= Action item =
Among the records below, find the line that has "Task: Move the Image Text paragraph down"; from there, give the lines again exactly, and stop after the line that has "Task: Switch to Audit Log (審計日誌) tab".

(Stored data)

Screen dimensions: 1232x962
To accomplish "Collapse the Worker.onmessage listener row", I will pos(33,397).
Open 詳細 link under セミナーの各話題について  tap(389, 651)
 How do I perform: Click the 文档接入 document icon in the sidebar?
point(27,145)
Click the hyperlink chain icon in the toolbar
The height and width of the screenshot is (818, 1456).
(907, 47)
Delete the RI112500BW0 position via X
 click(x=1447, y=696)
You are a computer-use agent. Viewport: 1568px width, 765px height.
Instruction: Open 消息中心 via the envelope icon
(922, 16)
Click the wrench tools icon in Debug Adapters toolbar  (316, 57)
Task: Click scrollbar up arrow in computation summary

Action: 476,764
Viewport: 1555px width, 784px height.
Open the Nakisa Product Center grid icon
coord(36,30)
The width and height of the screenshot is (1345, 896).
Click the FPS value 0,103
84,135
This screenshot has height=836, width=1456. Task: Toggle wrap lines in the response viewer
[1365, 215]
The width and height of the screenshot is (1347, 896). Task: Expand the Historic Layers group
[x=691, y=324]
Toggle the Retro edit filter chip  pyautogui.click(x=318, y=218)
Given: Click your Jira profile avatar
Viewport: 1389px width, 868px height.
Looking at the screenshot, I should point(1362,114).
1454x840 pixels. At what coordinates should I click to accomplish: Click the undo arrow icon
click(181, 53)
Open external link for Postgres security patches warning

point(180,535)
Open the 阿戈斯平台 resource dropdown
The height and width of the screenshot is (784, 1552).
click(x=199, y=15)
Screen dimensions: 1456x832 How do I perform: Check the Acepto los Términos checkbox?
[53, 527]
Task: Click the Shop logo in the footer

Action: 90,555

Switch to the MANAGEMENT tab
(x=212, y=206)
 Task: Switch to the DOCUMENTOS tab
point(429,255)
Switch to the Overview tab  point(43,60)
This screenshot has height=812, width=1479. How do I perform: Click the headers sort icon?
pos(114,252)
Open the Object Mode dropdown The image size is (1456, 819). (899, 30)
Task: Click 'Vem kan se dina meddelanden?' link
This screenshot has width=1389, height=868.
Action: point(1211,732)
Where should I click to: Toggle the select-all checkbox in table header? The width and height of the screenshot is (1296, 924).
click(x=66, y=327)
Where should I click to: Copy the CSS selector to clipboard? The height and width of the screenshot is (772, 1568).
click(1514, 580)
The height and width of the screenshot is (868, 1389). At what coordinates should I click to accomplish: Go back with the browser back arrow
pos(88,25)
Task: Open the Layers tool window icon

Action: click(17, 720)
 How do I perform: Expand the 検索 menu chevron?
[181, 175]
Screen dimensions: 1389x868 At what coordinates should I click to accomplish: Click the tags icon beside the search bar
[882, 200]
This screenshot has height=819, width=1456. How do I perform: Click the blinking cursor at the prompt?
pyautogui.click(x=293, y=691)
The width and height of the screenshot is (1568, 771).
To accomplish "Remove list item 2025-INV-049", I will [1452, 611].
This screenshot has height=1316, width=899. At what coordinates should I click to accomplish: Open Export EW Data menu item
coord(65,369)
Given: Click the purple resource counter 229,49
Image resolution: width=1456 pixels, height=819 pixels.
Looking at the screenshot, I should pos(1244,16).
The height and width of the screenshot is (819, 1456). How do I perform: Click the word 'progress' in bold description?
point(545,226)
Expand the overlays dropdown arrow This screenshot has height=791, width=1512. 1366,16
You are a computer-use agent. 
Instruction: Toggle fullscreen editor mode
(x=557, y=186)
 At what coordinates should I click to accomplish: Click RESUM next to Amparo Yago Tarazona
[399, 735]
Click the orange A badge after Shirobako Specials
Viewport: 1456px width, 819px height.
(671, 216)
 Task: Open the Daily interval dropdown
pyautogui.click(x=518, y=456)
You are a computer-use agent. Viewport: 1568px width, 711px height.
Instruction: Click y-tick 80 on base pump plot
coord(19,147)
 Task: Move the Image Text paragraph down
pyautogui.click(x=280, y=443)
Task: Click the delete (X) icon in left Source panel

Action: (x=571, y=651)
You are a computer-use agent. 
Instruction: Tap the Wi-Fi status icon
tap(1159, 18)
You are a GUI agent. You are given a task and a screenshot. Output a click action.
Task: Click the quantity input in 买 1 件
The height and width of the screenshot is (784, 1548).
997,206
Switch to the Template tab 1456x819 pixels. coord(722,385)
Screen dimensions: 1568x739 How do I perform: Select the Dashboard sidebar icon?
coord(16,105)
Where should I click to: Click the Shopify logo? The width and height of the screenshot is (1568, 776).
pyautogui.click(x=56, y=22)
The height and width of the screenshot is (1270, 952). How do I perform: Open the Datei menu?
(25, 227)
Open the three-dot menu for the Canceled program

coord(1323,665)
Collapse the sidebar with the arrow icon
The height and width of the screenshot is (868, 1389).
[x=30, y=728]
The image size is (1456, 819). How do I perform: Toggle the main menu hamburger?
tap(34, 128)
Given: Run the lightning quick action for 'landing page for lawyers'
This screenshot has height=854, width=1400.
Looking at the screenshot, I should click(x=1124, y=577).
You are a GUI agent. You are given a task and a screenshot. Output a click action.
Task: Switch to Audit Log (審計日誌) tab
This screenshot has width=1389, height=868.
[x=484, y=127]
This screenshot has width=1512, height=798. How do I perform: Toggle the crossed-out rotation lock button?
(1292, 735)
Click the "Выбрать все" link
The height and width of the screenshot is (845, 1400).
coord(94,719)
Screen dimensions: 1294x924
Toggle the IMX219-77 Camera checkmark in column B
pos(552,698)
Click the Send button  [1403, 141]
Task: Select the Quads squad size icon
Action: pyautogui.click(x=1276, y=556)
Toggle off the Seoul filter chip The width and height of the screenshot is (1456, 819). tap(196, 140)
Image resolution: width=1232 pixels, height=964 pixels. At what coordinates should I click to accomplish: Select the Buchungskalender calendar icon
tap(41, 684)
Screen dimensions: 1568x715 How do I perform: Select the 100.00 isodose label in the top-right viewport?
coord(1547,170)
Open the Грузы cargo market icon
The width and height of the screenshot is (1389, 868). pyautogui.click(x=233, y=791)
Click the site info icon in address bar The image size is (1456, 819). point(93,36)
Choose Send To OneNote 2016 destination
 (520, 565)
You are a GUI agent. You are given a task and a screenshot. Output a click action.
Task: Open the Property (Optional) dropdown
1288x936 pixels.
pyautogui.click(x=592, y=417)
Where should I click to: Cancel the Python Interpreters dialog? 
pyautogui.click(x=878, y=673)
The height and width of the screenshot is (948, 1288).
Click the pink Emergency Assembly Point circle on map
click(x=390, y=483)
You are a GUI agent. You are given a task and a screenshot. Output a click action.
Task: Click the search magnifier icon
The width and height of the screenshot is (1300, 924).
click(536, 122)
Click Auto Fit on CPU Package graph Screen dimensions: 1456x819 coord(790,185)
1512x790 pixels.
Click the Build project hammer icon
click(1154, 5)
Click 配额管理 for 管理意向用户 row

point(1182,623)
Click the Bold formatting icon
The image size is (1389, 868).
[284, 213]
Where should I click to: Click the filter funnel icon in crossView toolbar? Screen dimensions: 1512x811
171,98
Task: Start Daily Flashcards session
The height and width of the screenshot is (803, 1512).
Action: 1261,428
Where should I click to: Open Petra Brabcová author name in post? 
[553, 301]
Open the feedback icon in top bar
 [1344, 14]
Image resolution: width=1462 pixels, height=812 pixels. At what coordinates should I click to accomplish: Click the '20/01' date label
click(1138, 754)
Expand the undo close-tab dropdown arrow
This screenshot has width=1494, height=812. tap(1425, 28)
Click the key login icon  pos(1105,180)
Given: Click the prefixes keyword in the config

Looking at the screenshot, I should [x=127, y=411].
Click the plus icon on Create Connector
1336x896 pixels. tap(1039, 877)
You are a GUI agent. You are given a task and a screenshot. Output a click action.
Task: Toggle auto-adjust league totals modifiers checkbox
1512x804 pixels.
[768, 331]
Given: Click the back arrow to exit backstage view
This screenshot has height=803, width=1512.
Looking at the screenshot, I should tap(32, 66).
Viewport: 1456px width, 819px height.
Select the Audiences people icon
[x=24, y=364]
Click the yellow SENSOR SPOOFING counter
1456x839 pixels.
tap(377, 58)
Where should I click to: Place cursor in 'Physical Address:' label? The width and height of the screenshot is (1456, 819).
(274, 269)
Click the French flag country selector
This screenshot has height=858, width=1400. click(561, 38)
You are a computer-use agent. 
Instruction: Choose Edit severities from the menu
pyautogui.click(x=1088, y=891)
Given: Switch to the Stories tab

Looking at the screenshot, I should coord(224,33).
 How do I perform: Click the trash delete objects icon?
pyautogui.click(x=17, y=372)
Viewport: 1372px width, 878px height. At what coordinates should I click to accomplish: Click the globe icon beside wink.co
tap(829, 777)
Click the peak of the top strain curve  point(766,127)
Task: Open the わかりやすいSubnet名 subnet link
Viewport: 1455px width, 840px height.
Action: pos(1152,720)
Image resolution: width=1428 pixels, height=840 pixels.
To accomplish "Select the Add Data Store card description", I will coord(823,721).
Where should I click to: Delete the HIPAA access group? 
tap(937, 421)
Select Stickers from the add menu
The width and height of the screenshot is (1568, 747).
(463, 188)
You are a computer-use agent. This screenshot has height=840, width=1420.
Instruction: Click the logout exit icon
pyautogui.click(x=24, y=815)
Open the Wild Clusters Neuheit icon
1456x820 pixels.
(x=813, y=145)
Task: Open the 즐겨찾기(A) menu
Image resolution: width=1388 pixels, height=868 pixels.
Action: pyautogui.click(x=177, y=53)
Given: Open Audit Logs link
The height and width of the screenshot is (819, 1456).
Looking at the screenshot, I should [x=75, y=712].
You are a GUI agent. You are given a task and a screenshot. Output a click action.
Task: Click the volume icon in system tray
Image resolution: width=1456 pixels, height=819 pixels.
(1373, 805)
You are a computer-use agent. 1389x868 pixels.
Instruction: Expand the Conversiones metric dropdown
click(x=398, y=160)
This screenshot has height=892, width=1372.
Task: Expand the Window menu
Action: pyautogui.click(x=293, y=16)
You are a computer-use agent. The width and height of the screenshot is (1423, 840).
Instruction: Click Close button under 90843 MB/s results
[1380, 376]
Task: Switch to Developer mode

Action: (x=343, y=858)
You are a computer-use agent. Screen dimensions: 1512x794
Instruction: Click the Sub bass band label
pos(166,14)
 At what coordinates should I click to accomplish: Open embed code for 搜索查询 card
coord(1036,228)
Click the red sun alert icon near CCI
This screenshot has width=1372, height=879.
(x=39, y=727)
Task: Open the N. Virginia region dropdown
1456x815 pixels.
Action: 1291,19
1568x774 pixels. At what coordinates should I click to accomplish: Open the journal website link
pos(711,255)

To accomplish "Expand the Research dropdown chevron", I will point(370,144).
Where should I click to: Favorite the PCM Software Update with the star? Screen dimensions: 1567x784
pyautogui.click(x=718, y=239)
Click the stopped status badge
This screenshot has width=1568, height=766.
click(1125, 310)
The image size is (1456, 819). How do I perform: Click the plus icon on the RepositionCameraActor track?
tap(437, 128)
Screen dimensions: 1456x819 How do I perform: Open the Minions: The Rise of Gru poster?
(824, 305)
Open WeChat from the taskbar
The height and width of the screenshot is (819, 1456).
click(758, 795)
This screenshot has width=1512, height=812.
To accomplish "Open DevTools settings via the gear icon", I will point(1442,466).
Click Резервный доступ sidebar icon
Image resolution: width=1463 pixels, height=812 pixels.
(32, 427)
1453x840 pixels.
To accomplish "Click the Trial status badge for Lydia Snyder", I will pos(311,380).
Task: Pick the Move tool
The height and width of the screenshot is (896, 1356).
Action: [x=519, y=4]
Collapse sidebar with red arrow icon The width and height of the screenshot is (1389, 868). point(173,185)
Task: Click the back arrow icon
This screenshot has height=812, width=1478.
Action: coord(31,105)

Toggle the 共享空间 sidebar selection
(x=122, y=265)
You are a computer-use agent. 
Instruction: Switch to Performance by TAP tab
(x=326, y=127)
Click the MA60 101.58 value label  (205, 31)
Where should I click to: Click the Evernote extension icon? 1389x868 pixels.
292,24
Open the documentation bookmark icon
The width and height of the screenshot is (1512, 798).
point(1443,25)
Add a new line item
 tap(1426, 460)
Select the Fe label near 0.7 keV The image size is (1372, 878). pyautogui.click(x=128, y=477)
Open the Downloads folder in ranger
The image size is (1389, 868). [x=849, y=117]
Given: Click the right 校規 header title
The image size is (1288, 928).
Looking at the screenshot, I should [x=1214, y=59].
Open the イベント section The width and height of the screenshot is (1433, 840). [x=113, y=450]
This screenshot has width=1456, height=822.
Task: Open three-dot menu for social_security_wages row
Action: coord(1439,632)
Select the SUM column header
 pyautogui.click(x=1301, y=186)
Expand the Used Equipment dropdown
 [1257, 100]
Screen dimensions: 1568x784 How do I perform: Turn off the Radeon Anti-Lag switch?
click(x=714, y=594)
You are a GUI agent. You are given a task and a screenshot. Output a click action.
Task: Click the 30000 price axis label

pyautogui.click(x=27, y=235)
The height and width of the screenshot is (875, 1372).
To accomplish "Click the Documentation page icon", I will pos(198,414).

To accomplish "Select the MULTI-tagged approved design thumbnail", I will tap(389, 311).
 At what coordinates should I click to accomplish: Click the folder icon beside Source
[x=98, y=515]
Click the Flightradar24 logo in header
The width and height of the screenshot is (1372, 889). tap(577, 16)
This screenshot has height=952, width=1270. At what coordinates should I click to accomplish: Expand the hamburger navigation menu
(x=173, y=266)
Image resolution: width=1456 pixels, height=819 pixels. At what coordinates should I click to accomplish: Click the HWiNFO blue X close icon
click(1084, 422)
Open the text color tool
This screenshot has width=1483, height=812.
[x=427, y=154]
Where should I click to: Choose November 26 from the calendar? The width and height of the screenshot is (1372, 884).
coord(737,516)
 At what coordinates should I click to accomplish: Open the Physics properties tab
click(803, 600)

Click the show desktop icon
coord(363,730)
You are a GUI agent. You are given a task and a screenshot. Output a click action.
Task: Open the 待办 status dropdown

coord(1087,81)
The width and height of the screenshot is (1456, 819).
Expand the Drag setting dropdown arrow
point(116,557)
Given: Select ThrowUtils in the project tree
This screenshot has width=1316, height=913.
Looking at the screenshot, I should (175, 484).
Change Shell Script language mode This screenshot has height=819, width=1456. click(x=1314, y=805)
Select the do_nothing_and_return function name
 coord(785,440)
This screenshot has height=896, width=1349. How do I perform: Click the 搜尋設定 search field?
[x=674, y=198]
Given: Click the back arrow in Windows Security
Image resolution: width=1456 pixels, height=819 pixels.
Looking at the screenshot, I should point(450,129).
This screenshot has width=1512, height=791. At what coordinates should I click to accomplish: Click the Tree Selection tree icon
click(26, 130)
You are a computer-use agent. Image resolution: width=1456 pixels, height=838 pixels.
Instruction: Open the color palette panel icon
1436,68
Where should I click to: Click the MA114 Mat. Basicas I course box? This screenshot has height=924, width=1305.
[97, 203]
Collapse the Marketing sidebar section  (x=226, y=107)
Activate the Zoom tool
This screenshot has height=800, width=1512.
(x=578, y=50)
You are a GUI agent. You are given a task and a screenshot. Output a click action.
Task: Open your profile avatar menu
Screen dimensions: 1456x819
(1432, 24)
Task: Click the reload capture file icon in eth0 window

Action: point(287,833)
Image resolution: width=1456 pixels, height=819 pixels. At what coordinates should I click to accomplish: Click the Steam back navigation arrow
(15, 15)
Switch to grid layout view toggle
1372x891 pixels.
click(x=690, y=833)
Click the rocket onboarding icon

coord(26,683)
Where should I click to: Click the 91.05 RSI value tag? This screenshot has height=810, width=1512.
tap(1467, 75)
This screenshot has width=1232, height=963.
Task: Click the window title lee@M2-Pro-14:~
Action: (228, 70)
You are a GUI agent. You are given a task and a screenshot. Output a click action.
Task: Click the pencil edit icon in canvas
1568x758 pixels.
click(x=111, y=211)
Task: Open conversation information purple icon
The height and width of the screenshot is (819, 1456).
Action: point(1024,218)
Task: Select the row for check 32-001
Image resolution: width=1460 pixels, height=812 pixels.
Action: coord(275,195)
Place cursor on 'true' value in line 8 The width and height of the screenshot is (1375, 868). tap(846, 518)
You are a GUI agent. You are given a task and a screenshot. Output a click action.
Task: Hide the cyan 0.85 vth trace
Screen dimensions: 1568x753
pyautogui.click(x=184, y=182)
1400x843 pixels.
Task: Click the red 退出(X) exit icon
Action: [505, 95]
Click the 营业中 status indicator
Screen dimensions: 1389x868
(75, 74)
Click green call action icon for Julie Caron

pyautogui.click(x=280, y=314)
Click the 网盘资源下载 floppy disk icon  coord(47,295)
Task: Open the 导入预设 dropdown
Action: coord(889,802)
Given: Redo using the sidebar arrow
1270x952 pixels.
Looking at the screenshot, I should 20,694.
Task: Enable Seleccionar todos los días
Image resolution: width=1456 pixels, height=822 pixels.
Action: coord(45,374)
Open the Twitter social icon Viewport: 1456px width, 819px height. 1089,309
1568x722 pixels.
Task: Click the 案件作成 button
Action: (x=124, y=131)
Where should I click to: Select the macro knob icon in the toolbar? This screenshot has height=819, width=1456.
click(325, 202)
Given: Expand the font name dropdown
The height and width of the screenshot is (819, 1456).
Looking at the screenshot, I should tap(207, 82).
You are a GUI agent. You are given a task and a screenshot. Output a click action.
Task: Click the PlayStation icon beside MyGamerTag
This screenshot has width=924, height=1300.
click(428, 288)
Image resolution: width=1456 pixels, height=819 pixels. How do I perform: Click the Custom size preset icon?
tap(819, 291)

= Written response =
 Task: Move the Image Text paragraph down
pyautogui.click(x=280, y=443)
Task: Click the delete (X) icon in left Source panel

Action: (x=571, y=651)
You are a computer-use agent. 
Instruction: Tap the Wi-Fi status icon
tap(1159, 18)
You are a GUI agent. You are given a task and a screenshot. Output a click action.
Task: Click the quantity input in 买 1 件
The height and width of the screenshot is (784, 1548).
997,206
Switch to the Template tab 1456x819 pixels. coord(722,385)
Screen dimensions: 1568x739 How do I perform: Select the Dashboard sidebar icon?
coord(16,105)
Where should I click to: Click the Shopify logo? The width and height of the screenshot is (1568, 776).
pyautogui.click(x=56, y=22)
The height and width of the screenshot is (1270, 952). How do I perform: Open the Datei menu?
(25, 227)
Open the three-dot menu for the Canceled program

coord(1323,665)
Collapse the sidebar with the arrow icon
The height and width of the screenshot is (868, 1389).
[x=30, y=728]
The image size is (1456, 819). How do I perform: Toggle the main menu hamburger?
tap(34, 128)
Given: Run the lightning quick action for 'landing page for lawyers'
This screenshot has height=854, width=1400.
Looking at the screenshot, I should click(x=1124, y=577).
You are a GUI agent. You are given a task and a screenshot. Output a click action.
Task: Switch to Audit Log (審計日誌) tab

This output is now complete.